When the problem occurs, one of the networks "suddenly" attempts to work 
with the real NIC rather than the virtual one defined in its config 
file.  I slightly changed the IPv4 and IPv6 addresses defined for this 
network and the problem went away.  I have also "just" seen the problem 
happen on another system which also had that virtual address defined.
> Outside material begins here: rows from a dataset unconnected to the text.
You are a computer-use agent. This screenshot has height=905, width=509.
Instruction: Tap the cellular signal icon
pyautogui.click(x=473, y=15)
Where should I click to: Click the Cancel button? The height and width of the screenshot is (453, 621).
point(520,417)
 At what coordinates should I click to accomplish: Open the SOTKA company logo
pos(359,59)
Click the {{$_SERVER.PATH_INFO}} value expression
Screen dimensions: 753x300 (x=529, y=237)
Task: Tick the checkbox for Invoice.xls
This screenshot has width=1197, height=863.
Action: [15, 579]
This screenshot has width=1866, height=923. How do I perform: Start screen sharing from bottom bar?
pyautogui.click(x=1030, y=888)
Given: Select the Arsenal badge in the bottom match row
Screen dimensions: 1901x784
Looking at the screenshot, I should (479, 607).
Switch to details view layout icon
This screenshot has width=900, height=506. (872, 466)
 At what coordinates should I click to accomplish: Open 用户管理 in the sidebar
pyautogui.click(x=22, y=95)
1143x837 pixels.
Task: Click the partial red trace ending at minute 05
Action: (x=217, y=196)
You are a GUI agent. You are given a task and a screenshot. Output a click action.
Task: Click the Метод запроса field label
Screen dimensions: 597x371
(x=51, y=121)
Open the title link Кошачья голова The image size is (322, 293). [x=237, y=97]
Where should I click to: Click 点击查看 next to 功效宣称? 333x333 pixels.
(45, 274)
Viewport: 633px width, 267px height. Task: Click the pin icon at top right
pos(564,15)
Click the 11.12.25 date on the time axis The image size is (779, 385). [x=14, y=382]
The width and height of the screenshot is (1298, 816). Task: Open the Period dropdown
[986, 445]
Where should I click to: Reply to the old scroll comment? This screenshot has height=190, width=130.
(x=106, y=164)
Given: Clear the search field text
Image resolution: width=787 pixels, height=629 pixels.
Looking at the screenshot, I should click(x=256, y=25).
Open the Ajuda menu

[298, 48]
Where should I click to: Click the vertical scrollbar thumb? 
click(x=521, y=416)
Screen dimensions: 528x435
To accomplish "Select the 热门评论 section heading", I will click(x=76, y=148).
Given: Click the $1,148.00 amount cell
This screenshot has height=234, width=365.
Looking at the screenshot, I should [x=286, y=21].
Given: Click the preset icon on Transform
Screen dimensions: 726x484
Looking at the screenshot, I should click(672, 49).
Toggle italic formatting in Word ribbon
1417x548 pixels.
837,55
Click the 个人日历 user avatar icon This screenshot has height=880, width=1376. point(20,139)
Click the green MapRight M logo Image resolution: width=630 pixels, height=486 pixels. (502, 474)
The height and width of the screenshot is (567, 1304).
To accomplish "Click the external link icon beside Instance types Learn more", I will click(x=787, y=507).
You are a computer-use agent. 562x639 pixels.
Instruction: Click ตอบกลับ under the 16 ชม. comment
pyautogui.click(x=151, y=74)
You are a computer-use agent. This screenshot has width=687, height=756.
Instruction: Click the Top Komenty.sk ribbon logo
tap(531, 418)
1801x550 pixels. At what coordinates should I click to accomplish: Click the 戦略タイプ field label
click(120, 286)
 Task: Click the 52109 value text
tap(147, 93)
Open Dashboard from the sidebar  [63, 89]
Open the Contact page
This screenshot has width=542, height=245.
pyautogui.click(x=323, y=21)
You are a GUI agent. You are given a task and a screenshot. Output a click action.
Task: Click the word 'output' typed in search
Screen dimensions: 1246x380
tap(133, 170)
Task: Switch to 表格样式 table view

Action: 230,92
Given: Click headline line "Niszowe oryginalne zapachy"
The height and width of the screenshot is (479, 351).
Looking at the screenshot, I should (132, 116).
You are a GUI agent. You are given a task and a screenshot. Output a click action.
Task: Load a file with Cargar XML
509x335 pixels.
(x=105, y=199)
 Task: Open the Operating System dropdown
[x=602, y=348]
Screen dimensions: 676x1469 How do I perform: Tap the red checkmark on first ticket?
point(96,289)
BTW, these configurations all use interface= and bind-dynamic rather 
than the "old" bind-interface with listen-address= specified for each 
specified IPv4 and IPv6 address.  I had not noticed the problem 
previously.  Why it occurs at all with just this specific address is 
puzzling.

The configuration in which causes problems is:
------------------------------------------
# dnsmasq conf file created by libvirt
strict-order
domain-needed
domain=net6
expand-hosts
local=/net6/
pid-file=/var/run/libvirt/network/net6.pid
bind-dynamic
interface=virbr11
dhcp-range=192.168.6.128,192.168.6.254
dhcp-no-override
dhcp-leasefile=/var/lib/libvirt/dnsmasq/net6.leases
dhcp-lease-max=127
dhcp-hostsfile=/var/lib/libvirt/dnsmasq/net6.hostsfile
addn-hosts=/var/lib/libvirt/dnsmasq/net6.addnhosts
dhcp-range=fd00:beef:10:6::1,ra-only
-------------------------------------------------

When I changed all the "6" to "160", the problem, disappeared.  And 
there is another network defined almost the same with "8" instead of "6" 
and I have had no problems with it.

The real NIC is configured as a DHCP client  for both IPv4 and IPv6.   
It is assigned "nailed" addresses of 192.168.17.2/24 and 
fd00:dead:beef:17::2.

And I just discovered why crazy stuff is happening (but I do not know 
what causes it) ... the P33p1 NIC has:
   inet6 fd00:beef:10:6:3285:a9ff:fe8f:e982/64 scope global dynamic

And the reason why may be related to that NetworkManager goes through a 
verly long dance to bring up an interface.  With dnsmasq autostarted for 
net6, it may have gotten there first ... but it should have not 
responded to p33p1 in any case.  I am getting a little suspicious of 
dnsmasq with bind-dynamic!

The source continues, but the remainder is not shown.